Cloud DevSecOps with Bridgecrew > Cloud DevSecOps for Terraform with Bridgecrew > Module - Automate > Test pull request

Test pull request

Kick off a test pull request

Check that all three integrations are working by kicking off a pull request. Go back to your fork of the TerraGoat repo and select “Add file” -> “Create new file.” Set the path to terraform/simple_instance/s3.tf. Add the following code:

provider "aws" {
  region = "us-west-2"
}

resource "aws_s3_bucket" "docking_bay" {
  bucket_prefix = "docking-bay-storage-"

  tags = {
    Name                 = "Docking Bay"
    Environment          = "Dev"
  }
}

Add the S3 Terraform file

Select “Create a new branch” and “Propose new file.”

Propose new file

Then “Create a pull request.” After a few seconds, you should automatically see Code Review Comments. Expand one to see the additional details like Fix recommendations. At the bottom, you should see five checks:

The Checkov GitHub Action
The Bridgecrew GitHub Action
The Bridgecrew GitHub Application
The Terraform Cloud integration checks (if you added that integration) Note that this one will fail the first time because we haven’t committed the directory yet

All the GitHub integrations

If you added the Yor GitHub Action, you will see that kick off and all of your resources will be tagged by Yor.

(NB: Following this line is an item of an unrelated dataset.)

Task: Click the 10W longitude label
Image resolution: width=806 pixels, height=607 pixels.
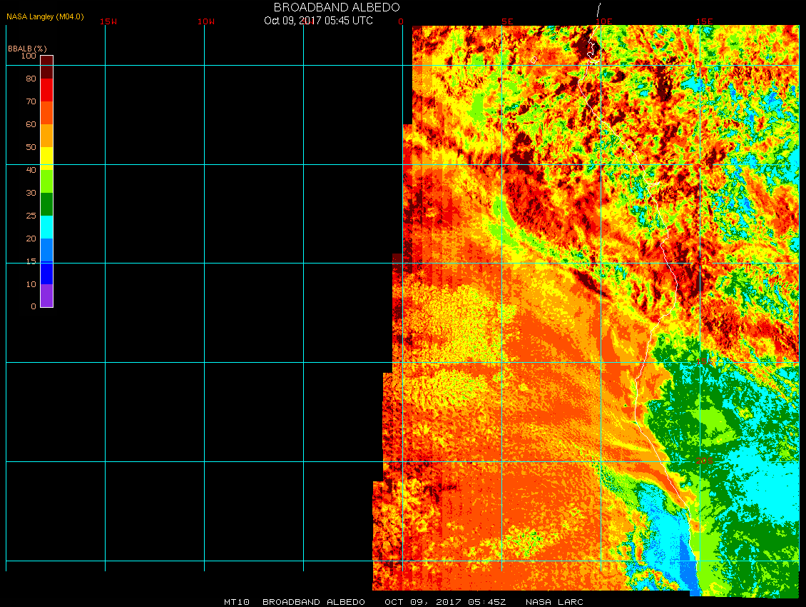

You can fix the violations later, but for now, click “Merge pull request” and “Confirm merge.”

With Terraform Cloud

If you added the Terraform Cloud integration - Head back over to Terraform Cloud and select the latest run. You’ll again see the policy violations, but since we set the failure level to “advisory (logging only),” we can still apply the template.

Click “Confirm & Apply.” This will deploy the simple S3 bucket. If you have the Yor GitHub Action, you may have to select that run as well and click “Confirm & Apply.”

Without Terraform Cloud

Alternatively, locally you can run git pull origin master to update your local directory. Move to your simple_instance directory in your terminal (cd terraform/simple_instance from the terragoat directory). Then run terraform init to initialize your directory and terraform apply to create your S3 bucket and security group. Type yes and let Terraform provision your resources.

Plan output

We’re using a free tier resource (S3), but remember to cleanup with terraform destroy at the end to avoid additional charges from AWS.

Check that the bucket is live

Optionally, head over to your AWS console to confirm a bucket was created.

New S3 bucket

Congratulations!

You’ve now set up a GitHub Action, a GitHub Application, and either a Terraform Cloud integration or Yor to secure your Terraform templates.

In the next module, you’ll look at how to investigate and fix the issues arising from the automated scans, as well as providing more tips for integrating security into the developer workflow without causing friction.